• TASKS FOR THIS EXERCISE:
1. Using the Beowulf passage, decide whether each statement agrees with it. Answer yes or no for each one, and quote the deciding words exactly. (a) Hrothgar stays at Heorot to fight Grendel alongside Beowulf. (b) Beowulf kills Grendel's mother in the caves at the bottom of the lake. (c) The dragon arrives ten years after the fight with Grendel's mother.
2. Write the next part of the Beowulf passage, picking up after its final sentence about dragons.

-------- PAGE EXCERPT

But a strapping young lad named Beowulf hears of these troubles and arrives with a small band of “free lancers” (original definition) and offers to vanquish the monster. In other words, Beowulf is a problem-seeker. Hrothgar clears out, leaving Beowulf and his band to defend Heorot. Sure enough, Grendel shows up. There’s a battle. The monster is mortally wounded. Hrothgar is thrilled. Everybody loves Beowulf.
And he is rewarded with—you guessed it—a massive bonus.
But then…
The next night, something worse comes out of the swamp. It’s Grendel’s mother, and she’s pissed. She’s the original Swamp Thing, and she’s quite the handful. Beowulf chases the monster down to the caves at the bottom of the lake and kills her. Hrothgar is thrilled. Everybody loves Beowulf.
But then…
Fifty years later a dragon comes calling.
And we’ll put a bookmark in the story there for the time being.
There is always another dragon
Dragons can take the form of disruptive technologies, unforseen products, or competitors with unanticipated strategic advantages. And now we know dragons also manifest as an old-fashioned, non-digital, and lethal virus.

----------------
-------- SUPPLIED INFORMATION

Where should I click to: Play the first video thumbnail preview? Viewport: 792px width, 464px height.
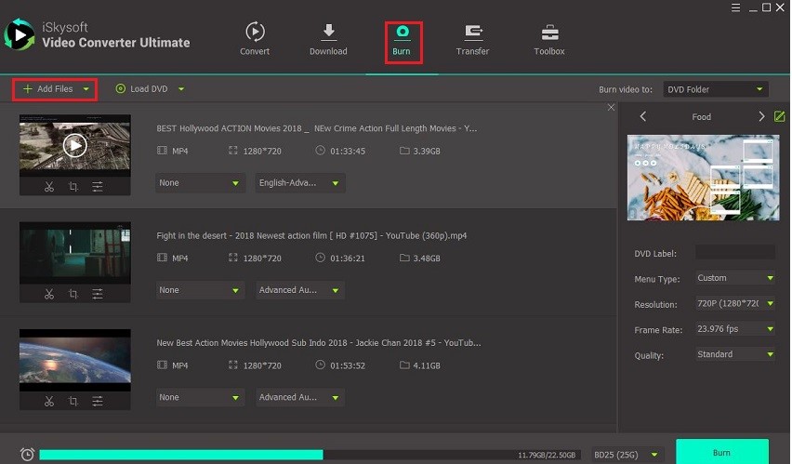click(x=75, y=145)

----------------

• ANSWERS GIVEN:
1.
(a) No: "Hrothgar clears out, leaving Beowulf and his band to defend Heorot."
(b) Yes: "Beowulf chases the monster down to the caves at the bottom of the lake and kills her."
(c) No: "Fifty years later a dragon comes calling."

2.
A year ago when I was invited to New Zealand, nobody was talking about coronaviruses. Less than four months ago it was a blip on the news about an outbreak far away in Wuhan, China. Now it’s always headline news, if not the only news, with cases of COVID-19 confirmed in over 100 countries. (As of April 22 it has been confirmed in 210 countries and territories with a total of 2,557,181 confirmed cases and death toll of 177,641.). A bonafide global disaster.
By now we have all become amateur epidemiologists. We know that COVID-19 is a new, contagious, infectious disease for which there is no vaccine or cure. We don’t know exactly how or why it got into the human population. We know that about 80% of those infected either have what appears to be a run-of-the-mill cold or show no symptoms at all. We know that 14% of cases are classified as “serious” and 5% as “critical.” We know it can be deadly. We know that it’s been circulating for months. We know that testing, especially in the U.S., is far behind the curve in terms of containment; that stock markets around the world are in meltdown; that no one knows how or when this will end.
So why did I travel halfway around the world before the start of all this to talk with you? Because I believe that designers, like Beowulf, are not problem-solvers. We must be problem-seekers.
Designers are not problem-solvers.
We are problem-seekers.
What do I mean by that? Designers are trained to ask the next question, and the question after that. When you ask the next question, and the next question, and the next question, you begin to see a pattern. A bigger picture begins to emerge from behind the pixels.
To stick with COVID-19 for a moment—it is actually part of a much larger, environmental story. (And I now know—first-hand—just how dear the environment is to you here in New Zealand.)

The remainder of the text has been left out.